Sci Rep. 2017 Aug 21;7(1):8381. doi: 10.1038/s41598-017-08464-2.
Guarna MM, Hoover SE, Huxter E, Higo H, Moon KM, Domanski D, Bixby MEF, Melathopoulos AP, Ibrahim A, Peirson M, Desai S, Micholson D, White R, Borchers CH, Currie RW, Pernal SF, Foster LJ.

We present a novel way to select for highly polygenic traits. For millennia, humans have used observable phenotypes to selectively breed stronger or more productive livestock and crops.

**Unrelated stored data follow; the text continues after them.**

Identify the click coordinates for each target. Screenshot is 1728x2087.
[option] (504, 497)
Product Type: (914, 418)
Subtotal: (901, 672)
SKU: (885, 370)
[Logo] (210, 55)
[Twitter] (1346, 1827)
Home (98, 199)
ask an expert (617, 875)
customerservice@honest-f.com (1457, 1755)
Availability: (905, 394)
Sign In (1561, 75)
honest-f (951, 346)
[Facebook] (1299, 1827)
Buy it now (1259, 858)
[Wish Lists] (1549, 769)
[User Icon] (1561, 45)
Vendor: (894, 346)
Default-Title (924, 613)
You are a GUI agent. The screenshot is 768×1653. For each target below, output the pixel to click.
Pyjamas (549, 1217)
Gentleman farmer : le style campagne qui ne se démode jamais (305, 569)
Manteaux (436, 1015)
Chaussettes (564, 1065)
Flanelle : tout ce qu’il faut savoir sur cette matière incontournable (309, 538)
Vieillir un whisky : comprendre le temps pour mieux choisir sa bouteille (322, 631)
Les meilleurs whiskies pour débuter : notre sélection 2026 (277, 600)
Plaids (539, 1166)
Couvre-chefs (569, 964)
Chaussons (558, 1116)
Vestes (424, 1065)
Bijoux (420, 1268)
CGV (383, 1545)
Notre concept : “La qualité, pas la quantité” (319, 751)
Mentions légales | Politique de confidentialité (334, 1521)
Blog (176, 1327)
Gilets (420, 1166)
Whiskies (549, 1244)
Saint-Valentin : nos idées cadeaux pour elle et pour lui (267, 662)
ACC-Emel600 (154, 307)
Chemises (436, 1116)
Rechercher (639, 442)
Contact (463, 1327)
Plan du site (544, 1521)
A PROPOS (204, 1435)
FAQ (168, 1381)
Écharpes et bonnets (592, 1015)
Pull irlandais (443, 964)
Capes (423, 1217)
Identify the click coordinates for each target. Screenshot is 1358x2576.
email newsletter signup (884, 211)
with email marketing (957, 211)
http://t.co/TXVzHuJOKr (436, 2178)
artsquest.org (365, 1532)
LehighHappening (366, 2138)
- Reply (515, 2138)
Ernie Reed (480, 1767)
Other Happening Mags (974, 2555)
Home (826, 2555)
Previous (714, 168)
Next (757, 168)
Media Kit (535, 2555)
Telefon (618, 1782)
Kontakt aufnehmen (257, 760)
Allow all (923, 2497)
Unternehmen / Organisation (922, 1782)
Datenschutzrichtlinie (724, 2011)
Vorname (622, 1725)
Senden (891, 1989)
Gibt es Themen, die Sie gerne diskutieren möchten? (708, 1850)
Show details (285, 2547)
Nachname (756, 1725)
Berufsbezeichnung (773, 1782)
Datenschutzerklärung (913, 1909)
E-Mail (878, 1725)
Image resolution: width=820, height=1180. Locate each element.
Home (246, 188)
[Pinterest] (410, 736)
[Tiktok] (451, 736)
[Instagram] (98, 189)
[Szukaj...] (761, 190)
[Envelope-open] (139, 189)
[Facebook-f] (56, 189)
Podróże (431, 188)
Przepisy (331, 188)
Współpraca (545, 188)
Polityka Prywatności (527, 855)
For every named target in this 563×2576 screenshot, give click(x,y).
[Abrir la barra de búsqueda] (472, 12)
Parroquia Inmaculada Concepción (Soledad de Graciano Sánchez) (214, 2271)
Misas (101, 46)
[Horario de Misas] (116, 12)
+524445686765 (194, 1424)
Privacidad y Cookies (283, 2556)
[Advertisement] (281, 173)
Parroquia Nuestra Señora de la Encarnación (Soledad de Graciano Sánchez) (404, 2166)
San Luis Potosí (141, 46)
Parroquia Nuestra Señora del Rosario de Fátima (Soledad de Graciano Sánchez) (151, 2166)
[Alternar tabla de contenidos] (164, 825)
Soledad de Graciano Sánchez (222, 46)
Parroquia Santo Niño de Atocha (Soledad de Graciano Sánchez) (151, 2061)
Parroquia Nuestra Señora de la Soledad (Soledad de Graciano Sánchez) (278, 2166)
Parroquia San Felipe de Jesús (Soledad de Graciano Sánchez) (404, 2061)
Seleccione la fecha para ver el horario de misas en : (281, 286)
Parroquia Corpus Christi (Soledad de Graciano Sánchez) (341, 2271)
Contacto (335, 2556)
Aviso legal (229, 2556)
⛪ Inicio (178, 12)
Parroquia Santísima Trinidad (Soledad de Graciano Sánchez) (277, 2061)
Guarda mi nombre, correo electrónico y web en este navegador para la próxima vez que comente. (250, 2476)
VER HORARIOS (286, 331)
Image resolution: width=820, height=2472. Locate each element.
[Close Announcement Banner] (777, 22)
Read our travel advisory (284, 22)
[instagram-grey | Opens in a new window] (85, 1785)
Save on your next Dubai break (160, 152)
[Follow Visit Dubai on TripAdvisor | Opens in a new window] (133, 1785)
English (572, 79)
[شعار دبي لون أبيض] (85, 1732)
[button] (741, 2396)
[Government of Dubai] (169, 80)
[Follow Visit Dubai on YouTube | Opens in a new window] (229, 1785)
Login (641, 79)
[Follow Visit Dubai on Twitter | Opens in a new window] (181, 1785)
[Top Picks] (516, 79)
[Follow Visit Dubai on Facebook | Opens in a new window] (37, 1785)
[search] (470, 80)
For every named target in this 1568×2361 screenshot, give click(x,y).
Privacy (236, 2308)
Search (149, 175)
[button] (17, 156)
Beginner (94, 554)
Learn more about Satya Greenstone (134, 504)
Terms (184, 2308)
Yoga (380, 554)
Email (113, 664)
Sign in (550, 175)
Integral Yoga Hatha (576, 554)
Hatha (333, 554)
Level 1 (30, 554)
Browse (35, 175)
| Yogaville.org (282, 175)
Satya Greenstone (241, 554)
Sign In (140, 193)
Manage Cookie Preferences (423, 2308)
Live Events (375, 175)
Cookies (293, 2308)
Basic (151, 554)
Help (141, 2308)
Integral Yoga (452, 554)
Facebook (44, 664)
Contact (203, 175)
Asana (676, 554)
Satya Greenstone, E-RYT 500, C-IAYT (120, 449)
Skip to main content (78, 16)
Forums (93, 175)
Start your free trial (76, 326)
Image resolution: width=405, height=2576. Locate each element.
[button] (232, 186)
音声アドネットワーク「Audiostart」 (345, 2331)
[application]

Selection on genotype, using single-nucleotide polymorphisms (SNPs) and genome profiling, is also now applied broadly in livestock breeding programs; however, selection on protein/peptide or mRNA expression markers has not yet been proven useful. Here we demonstrate the utility of protein markers to select for disease-resistant hygienic behavior in the European honey bee (Apis mellifera L.). Robust, mechanistically-linked protein expression markers, by integrating cis- and trans- effects from many genomic loci, may overcome limitations of genomic markers to allow for selection. After three generations of selection, the resulting marker-selected stock outperformed an unselected benchmark stock in terms of hygienic behavior, and had improved survival when challenged with a bacterial disease or a parasitic mite, similar to bees selected using a phenotype-based assessment for this trait. This is the first demonstration of the efficacy of protein markers for industrial selective breeding in any agricultural species, plant or animal.